This DS question can be solved with a mix of Number Property Rules and TESTing VALUES:

We're told that X cannot = 0. We're asked for the value of [(X^W)/(X^Y)]^4

While this may look "scary", it's actually based on some basic math rules/patterns.

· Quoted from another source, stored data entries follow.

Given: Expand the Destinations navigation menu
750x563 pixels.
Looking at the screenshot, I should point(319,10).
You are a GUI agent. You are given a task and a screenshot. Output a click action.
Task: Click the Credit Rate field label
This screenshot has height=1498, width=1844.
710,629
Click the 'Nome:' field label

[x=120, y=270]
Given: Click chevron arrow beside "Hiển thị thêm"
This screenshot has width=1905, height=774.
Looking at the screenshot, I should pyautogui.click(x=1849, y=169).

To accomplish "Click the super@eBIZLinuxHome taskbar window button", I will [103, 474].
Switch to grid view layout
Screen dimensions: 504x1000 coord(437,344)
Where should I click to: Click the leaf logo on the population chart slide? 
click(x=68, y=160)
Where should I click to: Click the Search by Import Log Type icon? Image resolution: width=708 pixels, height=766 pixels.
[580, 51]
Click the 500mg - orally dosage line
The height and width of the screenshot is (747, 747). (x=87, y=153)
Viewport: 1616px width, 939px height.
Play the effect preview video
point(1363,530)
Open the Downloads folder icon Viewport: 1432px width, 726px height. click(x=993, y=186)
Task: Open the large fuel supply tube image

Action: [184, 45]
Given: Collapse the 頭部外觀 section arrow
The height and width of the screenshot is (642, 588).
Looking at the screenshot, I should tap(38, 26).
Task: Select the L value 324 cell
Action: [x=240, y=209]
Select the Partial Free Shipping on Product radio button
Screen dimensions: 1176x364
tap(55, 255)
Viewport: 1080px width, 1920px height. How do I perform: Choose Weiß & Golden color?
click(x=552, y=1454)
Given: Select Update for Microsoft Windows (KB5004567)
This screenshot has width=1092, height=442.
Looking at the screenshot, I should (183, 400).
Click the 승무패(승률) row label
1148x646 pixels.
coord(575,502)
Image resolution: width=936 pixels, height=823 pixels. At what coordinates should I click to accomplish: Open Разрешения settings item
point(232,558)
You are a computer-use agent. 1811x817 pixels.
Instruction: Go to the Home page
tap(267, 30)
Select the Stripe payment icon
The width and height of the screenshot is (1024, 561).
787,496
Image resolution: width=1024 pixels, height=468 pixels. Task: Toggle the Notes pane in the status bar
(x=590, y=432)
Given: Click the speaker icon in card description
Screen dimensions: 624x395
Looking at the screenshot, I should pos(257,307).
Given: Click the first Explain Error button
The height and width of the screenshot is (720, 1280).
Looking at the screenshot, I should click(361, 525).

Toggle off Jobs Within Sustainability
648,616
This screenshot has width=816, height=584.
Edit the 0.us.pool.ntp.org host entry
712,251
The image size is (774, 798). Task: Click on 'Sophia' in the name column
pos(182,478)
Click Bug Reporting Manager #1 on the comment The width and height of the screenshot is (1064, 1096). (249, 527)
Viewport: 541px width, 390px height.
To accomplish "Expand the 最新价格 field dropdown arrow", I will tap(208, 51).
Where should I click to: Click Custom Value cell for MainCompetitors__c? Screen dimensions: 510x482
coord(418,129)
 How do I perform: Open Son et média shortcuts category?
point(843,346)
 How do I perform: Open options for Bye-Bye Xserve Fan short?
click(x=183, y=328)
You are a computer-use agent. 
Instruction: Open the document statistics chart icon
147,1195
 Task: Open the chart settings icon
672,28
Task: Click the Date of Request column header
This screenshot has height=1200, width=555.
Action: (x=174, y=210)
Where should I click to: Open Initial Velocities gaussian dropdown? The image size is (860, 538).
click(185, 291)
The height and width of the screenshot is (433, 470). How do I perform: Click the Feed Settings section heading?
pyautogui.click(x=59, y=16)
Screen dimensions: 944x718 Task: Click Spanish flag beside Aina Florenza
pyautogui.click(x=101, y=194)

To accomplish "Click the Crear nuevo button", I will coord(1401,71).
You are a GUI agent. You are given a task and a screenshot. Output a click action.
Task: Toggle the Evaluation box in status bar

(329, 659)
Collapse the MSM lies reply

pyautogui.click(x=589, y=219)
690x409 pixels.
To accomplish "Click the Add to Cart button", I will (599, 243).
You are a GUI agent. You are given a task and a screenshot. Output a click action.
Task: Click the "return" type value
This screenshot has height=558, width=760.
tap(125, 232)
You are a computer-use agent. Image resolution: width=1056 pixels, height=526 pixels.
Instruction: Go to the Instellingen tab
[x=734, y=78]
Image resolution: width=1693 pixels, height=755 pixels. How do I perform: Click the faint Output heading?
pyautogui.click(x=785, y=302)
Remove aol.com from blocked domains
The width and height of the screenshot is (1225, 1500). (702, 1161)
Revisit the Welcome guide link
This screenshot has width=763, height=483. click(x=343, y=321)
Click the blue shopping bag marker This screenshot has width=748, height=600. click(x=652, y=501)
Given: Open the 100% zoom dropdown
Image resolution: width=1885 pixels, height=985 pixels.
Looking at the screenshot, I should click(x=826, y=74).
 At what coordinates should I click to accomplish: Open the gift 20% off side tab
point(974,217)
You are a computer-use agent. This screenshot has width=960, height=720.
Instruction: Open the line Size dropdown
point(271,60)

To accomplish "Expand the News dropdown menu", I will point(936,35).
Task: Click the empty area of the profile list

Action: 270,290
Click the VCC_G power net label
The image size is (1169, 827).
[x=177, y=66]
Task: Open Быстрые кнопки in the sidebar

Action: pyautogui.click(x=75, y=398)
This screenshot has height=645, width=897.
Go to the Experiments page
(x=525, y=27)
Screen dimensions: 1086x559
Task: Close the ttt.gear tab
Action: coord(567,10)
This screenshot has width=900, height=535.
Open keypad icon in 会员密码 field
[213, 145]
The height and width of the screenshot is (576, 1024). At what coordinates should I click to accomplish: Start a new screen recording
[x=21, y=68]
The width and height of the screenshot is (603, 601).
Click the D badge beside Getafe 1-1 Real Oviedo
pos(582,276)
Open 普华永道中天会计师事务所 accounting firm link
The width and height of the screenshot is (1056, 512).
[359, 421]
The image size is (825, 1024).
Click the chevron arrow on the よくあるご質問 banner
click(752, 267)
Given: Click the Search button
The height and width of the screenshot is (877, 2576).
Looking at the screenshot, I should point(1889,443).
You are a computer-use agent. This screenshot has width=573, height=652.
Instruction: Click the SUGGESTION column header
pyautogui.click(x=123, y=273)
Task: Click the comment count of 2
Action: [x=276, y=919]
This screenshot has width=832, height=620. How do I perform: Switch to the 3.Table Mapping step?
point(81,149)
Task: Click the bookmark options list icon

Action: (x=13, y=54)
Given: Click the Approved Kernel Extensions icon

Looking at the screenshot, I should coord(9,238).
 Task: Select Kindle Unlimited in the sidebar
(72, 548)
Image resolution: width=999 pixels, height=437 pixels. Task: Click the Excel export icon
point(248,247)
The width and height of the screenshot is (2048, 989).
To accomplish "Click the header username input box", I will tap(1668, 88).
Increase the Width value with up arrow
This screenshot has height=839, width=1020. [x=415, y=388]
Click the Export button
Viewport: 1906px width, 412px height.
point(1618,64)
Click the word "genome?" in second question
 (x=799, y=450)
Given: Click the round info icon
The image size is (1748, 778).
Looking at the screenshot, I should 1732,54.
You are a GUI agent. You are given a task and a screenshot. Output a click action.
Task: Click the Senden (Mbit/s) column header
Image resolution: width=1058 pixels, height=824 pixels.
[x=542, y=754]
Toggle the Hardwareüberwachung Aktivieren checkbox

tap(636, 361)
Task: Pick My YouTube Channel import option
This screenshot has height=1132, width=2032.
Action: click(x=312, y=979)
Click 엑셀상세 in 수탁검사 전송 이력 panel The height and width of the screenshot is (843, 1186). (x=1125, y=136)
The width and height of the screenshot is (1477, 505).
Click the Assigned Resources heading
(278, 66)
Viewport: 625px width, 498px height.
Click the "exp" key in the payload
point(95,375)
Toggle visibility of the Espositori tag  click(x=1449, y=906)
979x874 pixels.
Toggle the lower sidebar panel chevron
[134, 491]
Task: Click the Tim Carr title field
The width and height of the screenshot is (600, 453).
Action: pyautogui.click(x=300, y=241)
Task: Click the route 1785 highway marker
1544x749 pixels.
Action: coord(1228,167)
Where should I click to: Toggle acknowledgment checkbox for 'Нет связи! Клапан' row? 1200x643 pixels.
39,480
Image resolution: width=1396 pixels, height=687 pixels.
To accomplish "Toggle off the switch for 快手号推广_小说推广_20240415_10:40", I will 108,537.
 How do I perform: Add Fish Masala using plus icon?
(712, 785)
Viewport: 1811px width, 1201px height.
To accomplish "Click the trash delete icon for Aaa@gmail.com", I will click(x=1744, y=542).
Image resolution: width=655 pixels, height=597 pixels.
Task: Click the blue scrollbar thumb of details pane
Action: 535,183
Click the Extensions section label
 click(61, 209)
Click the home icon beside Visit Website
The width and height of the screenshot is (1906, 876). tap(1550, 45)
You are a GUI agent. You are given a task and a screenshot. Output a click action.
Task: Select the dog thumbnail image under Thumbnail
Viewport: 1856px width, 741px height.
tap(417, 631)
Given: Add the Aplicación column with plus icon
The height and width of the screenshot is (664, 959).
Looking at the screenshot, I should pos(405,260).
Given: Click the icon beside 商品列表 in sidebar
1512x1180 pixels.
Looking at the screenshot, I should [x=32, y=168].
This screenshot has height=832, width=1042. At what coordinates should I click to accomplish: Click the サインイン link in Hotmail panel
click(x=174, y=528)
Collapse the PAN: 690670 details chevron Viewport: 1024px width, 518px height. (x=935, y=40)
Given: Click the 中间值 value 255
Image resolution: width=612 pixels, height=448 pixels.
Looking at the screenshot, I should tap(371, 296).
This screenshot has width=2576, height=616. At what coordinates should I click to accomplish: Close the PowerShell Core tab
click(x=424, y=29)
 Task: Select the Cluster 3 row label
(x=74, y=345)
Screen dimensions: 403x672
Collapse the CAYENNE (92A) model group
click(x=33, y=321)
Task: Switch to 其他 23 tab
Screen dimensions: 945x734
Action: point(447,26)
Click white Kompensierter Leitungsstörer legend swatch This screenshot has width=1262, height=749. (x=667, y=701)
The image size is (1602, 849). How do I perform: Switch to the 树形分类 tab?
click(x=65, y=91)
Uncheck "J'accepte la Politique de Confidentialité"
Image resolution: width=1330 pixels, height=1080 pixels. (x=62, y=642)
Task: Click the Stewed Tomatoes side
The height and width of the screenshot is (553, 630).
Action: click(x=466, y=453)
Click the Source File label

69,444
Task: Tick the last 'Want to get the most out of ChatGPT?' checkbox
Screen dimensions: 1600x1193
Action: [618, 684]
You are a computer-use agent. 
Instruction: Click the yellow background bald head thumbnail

Notice how the "base" of both the numerator AND the denominator are the SAME....that matters....

Fact 1: W = Y

Let's TEST VALUES:

IF...
X = 1
W = 1
Y = 1

[(1^1)/(1^1)]^4 = (1/1)^4 = 1

IF....
X = 2
W = 3
Y = 3

[(2^3)/(2^3)]^4 = (8/8)^4 = (1/1)^4 = 1

From this work, you should notice that the fraction ALWAYS equals 1, so the answer will ALWAYS be 1^4 = 1. That will always occur regardless of what you TEST for the 3 variables (in Fact 1).
Fact 1 is SUFFICIENT

Fact 2: X^2 = 1

This tells us that X = 1 OR X = -1

Here's where some Number Property knowledge comes in handy.

+1 raised to ANY power = 1, so (1^W) and (1^Y) BOTH always = 1......and 1/1 = 1.....so 1^4 = 1

-1 raised to an EVEN power = 1
-1 raised to an ODD power = -1

While this might appear to yield different answer, you must remember what the specific question asks for....

With these two restrictions on the numerator and denominator, we have 4 possible calculations (and 2 possible outcomes):

(+1)/(-1) = -1
(-1)/(+1) = -1
(+1)/(+1) = 1
(-1)/(-1) = 1

(-1)^4 = 1
(+1)^4 = 1

So the answer is the SAME regardless.
Fact 2 is SUFFICIENT.

Final Answer:

GMAT assassins aren't born, they're made,
Rich

What if the value of w-y =7/4??

in that case -1^4(w-y)

=-1^4(7/4)
= -1^7
=-1